Most pitchers in the 1950s and 60s were to some extent. They might not protect the space between the batter and the inner portion of home plate as fiercely as Bunning did, but neither were they about to cede it to hitters.
If a batter hit a home run, the next batter often would be “brushed back” on the first pitch. The pitcher probably wasn’t looking for revenge. He just wanted to make sure opposing batters weren’t starting to feel comfortable. In a sense, he was trying to break any momentum that might result from the home run. If the pitcher didn’t come inside, he might well hear about it from his manager.
Batters expected to be brushed back. Thus, there was little danger they would be hit, unless the pitcher threw behind the hitter, to where he would be ducking or bailing. If the pitcher did that, you could expect a fight. Otherwise, it was business as usual.
The batter who hit the home was also susceptible to being brushed back in his next plate appearance. Revenge or anger might be part of the motive, but the main goal, again, was to guard against a repeat performance by giving the batter something extra to think about. The batter knew to be on the lookout for the high hard one inside.

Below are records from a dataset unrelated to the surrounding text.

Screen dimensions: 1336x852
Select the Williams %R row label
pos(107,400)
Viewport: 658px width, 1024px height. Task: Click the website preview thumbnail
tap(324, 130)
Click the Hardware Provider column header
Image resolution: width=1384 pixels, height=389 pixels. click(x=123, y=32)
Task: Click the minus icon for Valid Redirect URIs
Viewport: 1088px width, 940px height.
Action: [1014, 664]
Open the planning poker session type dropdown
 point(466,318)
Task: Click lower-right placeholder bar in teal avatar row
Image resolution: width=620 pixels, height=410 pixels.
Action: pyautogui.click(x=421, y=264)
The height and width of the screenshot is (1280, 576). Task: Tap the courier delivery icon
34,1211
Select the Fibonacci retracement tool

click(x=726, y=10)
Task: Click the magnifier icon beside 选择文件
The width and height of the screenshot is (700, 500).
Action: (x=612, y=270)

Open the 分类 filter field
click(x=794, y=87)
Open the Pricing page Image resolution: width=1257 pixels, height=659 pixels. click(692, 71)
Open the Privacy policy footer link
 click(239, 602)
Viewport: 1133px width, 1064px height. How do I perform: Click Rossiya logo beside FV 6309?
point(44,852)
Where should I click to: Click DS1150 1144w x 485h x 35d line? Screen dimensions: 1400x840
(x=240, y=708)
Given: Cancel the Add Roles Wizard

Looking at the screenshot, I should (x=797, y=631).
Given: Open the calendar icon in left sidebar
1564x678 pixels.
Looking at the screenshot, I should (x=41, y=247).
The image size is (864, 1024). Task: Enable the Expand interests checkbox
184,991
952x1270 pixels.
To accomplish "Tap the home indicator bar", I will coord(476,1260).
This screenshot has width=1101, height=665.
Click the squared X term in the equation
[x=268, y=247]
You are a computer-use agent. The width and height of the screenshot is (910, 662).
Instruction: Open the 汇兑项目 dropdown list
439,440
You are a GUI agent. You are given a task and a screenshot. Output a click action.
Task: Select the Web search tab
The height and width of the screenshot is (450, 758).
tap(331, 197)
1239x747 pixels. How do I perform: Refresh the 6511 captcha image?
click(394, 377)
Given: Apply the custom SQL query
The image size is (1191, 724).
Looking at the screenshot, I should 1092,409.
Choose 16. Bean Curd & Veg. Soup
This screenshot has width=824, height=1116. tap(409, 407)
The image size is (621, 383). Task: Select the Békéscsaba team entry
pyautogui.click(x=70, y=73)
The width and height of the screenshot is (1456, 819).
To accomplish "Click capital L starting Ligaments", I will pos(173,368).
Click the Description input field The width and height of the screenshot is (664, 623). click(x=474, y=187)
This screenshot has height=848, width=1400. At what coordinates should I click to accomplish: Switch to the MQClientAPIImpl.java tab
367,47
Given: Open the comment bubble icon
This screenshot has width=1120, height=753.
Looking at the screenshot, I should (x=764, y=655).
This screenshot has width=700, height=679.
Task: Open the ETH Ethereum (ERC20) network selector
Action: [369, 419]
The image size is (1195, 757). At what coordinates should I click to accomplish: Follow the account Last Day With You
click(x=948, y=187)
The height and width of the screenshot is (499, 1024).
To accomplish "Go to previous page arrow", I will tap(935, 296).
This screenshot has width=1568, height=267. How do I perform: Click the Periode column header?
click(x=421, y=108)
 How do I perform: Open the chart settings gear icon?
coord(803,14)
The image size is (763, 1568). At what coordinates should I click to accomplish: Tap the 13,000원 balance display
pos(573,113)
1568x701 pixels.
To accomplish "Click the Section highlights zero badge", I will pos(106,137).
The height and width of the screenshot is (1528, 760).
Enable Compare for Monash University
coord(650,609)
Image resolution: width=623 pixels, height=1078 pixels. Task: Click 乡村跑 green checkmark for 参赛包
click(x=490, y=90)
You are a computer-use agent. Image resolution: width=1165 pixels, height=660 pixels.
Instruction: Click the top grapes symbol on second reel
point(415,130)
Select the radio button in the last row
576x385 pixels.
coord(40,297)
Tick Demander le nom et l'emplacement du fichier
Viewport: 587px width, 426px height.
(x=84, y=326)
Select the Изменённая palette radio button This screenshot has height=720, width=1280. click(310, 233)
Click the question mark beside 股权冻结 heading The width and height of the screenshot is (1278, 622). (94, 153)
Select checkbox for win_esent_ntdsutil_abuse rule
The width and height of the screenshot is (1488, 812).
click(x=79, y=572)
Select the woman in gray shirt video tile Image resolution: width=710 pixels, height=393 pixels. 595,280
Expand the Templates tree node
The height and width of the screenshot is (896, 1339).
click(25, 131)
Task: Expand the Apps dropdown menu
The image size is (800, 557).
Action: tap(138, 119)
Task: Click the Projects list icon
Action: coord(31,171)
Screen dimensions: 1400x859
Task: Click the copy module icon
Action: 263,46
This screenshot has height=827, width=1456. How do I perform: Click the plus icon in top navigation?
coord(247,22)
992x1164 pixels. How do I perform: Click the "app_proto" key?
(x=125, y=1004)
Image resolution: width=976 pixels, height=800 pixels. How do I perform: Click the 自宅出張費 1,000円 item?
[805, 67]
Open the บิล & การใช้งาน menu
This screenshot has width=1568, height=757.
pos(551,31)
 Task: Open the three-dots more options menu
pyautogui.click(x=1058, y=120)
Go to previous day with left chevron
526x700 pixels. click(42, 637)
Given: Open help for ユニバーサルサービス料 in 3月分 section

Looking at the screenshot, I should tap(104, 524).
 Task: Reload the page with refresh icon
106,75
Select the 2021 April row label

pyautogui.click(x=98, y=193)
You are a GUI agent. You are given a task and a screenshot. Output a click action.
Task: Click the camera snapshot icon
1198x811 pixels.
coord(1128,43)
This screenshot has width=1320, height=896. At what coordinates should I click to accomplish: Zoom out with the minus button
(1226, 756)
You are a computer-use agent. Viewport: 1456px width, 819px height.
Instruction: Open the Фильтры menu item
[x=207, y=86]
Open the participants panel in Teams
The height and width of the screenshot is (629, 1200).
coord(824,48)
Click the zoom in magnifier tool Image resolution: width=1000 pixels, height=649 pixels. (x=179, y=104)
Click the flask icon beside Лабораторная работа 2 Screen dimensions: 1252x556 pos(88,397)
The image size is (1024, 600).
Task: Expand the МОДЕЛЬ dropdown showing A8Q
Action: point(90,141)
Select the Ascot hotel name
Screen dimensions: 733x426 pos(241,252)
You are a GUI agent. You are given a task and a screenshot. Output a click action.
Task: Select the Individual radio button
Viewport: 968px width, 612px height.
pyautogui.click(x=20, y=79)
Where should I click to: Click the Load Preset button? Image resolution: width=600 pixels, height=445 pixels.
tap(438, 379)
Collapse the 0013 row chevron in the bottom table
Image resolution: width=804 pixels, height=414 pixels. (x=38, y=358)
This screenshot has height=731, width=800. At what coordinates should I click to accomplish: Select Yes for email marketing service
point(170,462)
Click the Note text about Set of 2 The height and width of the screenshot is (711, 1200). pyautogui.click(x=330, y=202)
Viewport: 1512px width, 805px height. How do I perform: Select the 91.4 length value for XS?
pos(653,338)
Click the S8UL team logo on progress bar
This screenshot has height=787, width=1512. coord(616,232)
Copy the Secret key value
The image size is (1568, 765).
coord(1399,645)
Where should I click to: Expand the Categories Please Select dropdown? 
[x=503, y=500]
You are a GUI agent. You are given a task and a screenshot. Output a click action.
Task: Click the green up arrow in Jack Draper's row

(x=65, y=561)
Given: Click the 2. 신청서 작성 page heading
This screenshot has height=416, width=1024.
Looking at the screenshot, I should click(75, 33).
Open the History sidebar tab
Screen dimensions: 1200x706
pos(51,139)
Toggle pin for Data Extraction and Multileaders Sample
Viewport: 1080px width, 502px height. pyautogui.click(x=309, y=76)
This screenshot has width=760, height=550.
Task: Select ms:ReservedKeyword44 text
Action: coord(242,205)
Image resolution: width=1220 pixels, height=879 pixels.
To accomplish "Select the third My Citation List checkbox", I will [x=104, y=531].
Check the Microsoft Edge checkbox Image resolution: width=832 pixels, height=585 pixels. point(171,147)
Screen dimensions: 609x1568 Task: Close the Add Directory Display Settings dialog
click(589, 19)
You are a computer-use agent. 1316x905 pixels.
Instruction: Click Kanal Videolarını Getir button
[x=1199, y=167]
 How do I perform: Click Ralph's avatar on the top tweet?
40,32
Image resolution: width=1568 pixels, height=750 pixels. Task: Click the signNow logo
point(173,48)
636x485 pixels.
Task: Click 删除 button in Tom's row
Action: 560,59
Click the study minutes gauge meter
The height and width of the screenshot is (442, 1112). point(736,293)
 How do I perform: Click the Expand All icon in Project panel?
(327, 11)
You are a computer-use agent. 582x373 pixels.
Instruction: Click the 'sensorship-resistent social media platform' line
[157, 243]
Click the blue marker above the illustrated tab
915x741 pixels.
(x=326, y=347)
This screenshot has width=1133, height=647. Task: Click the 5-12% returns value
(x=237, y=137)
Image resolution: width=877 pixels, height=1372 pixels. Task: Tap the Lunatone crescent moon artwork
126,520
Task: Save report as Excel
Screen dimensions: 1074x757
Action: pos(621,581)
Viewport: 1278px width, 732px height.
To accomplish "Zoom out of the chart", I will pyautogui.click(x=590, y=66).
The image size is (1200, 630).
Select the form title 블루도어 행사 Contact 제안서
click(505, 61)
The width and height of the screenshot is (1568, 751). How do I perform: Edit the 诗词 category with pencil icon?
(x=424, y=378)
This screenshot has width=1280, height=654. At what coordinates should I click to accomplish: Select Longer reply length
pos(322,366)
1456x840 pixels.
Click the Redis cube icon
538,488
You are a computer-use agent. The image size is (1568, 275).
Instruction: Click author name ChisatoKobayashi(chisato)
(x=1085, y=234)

Nowadays, pitchers very rarely brush back the guy who comes up following a home run. Similarly, the home run hitter has little to fear in his next plate appearance during the same game unless, perhaps, his behavior after hitting the blast “showed the pitcher up.”
This change in custom makes the game marginally safer. It also probably gives hitters a marginal edge they didn’t have under the old ways.
It still bothers me if a pitcher for the team I’m rooting for is getting rocked — let’s say by a home run and another solid hit — and doesn’t come inside on the next batter. But that’s just me and the game I grew up with.
This brings me to the widely publicized fight on Memorial Day between pitcher Hunter Strickland and Bryce Harper, star of the Washington Nationals. It began when Strickland drilled Harper in the side with a fastball that clocked around 97 miles per hour. Harper charged the mound, threw his batting helmet in the direction of Strickland, and then took a swing at him. Both players landed a punch or two, but missed with most of their shots.
As is the custom with baseball fights, players from both teams joined in. Giants pitcher Jeff Samardzija, a former football star at Notre Dame, did so with unusual energy — making a strong run at Harper, but missing with his body block. Instead he rammed into his own teammate, Michael Morse, formerly a teammate of Harper’s with the Nats. As a result, Morse is now on the disabled list.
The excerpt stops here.